On me pose souvent cette question : « Dois-je attendre d’avoir les aveux de l’enfant avant de signaler une situation à la protection de la jeunesse? » Aujourd’hui, je vous explique tout en détail et je vous dis comment faire si vous vous inquiétez pour un enfant et sa famille.

 

Il est possible que vous rencontriez un enfant en difficulté au cours de votre carrière. Quand on parle de « difficulté », on peut parler de négligence parentale, de violence physique, d’abus sexuel, de mauvais traitements psychologiques, voire d’abandon. Ces situations ne sont pas souhaitables et, en tant qu’adultes, on souhaiterait tous de ne pas avoir à être confrontés à une telle situation. Cependant, comme je le dis souvent aux éducatrices en formation avec moi, mieux vaut être outillée afin d’être ouverte et alerte aux signes inquiétants. On me revient souvent avec la même question : « Doit-on attendre d’avoir les aveux de l’enfant pour aller plus loin? » Non, vous n’avez pas besoin d’avoir les aveux de ce dernier. Après tout, ceux-ci ne viendront peut-être jamais, et ce, pour plusieurs raisons.

 

Alors, que faire si vous vous inquiétez pour un enfant? L’élément le plus fondamental à considérer est d’observer l’enfant. Vous devez observer ses gestes, ses paroles, son apparence physique, les marques sur son corps même. Il faut aussi prêter attention à tout changement de comportement. Notez ces observations sous la forme de faits observables et mesurables, avec la date des évènements.
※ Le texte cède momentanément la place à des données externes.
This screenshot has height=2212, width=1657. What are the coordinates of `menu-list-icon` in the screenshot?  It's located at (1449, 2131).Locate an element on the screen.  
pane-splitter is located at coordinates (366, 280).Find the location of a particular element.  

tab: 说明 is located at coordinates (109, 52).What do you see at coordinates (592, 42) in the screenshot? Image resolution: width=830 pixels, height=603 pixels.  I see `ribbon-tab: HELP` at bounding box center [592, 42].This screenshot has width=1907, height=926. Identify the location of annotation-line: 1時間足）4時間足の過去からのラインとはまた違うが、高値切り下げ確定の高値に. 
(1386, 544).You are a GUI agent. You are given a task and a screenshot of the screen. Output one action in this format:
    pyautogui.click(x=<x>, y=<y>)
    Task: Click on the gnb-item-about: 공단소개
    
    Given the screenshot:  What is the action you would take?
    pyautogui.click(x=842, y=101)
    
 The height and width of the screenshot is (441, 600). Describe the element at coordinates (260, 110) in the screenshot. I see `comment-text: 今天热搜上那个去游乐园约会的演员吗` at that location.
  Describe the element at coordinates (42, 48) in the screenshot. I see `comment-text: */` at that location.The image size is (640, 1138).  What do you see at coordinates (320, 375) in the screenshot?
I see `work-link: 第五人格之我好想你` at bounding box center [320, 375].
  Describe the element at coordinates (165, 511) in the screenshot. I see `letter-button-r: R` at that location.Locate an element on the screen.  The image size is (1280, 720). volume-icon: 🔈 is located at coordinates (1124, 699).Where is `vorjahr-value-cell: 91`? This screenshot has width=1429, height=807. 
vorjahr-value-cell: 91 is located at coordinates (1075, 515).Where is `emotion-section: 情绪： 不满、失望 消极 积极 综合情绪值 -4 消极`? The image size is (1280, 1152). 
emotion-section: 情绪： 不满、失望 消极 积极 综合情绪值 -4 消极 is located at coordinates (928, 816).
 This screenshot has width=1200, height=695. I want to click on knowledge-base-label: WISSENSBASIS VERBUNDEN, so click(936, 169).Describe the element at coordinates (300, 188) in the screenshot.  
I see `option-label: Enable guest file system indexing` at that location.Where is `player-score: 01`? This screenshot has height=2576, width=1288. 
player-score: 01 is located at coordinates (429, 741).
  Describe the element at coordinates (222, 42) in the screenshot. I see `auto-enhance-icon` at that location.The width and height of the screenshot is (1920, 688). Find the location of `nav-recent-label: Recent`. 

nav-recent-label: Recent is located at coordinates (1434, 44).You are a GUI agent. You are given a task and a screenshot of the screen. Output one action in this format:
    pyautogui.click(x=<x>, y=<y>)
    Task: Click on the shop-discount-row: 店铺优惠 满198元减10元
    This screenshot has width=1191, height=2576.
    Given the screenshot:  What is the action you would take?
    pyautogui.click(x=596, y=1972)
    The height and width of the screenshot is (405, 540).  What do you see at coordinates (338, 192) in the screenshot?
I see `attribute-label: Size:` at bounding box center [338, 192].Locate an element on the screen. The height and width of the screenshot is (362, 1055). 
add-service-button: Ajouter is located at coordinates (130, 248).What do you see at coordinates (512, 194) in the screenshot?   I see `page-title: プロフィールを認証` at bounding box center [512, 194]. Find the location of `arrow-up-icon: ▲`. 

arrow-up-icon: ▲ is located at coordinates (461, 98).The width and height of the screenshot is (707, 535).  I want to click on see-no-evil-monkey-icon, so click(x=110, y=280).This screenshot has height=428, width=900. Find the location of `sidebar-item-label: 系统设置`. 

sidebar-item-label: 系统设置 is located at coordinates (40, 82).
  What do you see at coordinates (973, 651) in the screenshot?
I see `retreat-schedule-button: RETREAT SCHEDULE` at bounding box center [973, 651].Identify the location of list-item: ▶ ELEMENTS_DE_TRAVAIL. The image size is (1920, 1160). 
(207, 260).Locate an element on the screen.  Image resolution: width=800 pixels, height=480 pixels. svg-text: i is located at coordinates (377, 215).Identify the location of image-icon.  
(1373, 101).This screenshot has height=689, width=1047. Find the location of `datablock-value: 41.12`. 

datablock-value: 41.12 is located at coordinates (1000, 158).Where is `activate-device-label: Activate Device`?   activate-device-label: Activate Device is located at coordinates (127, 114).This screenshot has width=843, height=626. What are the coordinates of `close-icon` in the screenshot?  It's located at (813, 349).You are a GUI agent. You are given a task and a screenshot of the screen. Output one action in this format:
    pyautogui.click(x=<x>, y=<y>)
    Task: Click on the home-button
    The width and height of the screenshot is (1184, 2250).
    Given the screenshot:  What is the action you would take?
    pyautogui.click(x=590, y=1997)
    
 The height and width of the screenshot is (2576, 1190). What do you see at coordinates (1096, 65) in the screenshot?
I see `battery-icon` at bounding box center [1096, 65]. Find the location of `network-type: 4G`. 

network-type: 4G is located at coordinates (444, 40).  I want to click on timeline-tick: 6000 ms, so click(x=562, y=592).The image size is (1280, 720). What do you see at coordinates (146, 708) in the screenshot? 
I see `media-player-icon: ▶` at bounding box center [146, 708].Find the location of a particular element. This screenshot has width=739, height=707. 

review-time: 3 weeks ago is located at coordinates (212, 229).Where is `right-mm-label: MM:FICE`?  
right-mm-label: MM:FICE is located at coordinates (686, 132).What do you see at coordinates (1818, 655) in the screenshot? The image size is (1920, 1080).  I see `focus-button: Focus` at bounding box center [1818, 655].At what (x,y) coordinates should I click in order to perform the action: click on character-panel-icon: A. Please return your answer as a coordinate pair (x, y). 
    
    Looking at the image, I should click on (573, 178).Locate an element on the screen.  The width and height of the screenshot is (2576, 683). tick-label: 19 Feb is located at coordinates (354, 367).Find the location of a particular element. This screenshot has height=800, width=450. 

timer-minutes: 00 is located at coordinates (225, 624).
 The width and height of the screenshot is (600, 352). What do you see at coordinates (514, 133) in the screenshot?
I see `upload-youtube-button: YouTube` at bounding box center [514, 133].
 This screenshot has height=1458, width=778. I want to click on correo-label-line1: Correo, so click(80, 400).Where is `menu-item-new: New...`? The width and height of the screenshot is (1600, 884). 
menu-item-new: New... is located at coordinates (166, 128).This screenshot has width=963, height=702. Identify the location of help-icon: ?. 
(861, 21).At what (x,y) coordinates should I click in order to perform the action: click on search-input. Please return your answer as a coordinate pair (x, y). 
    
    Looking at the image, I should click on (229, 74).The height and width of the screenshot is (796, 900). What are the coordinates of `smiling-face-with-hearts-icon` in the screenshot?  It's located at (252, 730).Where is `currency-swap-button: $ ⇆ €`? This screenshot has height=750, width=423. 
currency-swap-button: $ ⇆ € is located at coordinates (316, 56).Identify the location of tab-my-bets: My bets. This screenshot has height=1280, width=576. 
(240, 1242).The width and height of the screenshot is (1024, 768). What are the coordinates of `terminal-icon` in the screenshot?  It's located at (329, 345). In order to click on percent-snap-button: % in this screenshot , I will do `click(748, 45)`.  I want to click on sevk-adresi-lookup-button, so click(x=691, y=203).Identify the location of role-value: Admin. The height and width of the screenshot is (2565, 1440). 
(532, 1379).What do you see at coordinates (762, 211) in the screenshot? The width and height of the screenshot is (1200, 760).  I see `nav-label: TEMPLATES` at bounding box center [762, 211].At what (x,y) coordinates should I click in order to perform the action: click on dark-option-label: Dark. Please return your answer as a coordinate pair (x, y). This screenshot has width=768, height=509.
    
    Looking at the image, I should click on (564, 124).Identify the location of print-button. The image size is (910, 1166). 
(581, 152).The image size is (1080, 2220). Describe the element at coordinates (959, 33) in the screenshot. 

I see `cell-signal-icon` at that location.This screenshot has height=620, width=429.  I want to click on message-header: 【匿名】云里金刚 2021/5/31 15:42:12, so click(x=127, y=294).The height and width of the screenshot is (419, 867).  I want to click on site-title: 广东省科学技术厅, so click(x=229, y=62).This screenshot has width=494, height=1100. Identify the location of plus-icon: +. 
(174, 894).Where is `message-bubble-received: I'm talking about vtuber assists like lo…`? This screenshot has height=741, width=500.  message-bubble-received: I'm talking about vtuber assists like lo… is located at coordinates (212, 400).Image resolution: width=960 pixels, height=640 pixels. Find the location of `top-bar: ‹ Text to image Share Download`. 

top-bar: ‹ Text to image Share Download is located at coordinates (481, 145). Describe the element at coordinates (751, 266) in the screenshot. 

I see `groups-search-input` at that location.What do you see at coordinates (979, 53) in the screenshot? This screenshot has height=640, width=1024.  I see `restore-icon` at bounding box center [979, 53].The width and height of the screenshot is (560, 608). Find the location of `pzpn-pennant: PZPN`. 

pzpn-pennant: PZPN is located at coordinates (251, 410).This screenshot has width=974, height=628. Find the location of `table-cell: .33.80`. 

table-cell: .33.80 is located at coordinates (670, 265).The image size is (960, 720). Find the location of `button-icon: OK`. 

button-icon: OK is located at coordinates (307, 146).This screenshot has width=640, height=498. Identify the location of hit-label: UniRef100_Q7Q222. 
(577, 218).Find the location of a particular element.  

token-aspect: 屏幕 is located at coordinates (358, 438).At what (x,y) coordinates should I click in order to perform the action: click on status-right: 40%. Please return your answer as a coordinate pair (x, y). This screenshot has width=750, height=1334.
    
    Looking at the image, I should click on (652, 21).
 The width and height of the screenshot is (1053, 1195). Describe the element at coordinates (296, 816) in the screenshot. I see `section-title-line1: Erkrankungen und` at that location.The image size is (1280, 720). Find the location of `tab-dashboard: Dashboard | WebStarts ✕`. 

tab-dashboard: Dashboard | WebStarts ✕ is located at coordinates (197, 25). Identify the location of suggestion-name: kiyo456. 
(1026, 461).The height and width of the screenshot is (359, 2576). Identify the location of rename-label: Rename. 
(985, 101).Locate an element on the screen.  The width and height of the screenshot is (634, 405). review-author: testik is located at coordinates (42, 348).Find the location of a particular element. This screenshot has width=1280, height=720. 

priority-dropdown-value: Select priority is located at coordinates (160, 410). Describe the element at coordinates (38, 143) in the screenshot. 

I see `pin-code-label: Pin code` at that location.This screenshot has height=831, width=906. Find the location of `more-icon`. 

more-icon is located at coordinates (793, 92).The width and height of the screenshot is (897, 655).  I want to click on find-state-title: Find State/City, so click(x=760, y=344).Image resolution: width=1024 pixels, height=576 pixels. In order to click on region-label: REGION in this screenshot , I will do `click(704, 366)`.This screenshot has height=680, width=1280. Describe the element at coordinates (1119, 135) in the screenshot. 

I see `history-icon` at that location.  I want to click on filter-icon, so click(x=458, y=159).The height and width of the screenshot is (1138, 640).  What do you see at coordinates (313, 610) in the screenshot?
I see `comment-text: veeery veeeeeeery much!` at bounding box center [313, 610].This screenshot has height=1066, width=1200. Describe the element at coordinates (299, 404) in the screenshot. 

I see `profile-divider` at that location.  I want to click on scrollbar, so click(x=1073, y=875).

Ces éléments vous seront très importants quand viendra le temps de faire un signalement à la protection de la jeunesse. C’est l’accumulation de faits qui déterminera la rétention ou non du signalement et la poursuite des démarches.

 

Je vous suggère également de discuter avec des collègues ou votre supérieur concernant vos inquiétudes. Vous êtes, sans aucun doute, émotivement impliquée. Il peut parfois être difficile de prendre un pas de recul. En discuter, rapporter les faits et prendre une décision avec vos collègues vous sera assurément d’un grand soutien.

 

Doit-on en discuter avec l’enfant et poser des questions? Si vous le faites, allez-y de façon très subtile. Vous pouvez lui poser des questions pour connaitre la raison d’une blessure par exemple, mais pendant la petite enfance, l’accès au langage peut sembler limité et faire en sorte qu’il est difficile pour l’enfant de s’exprimer adéquatement.

 

Pour terminer, je vous dirais que ces situations ne sont jamais faciles pour un enfant, mais cela est tout aussi vrai pour vous, l’adulte qui le côtoyez. On voudrait tellement protéger tous les enfants. Sachez cependant qu’il est de votre devoir d’intervenir et de l’aider.

 

Les enfants méritent de la protection, que l’on voit à la réponse de leurs besoins.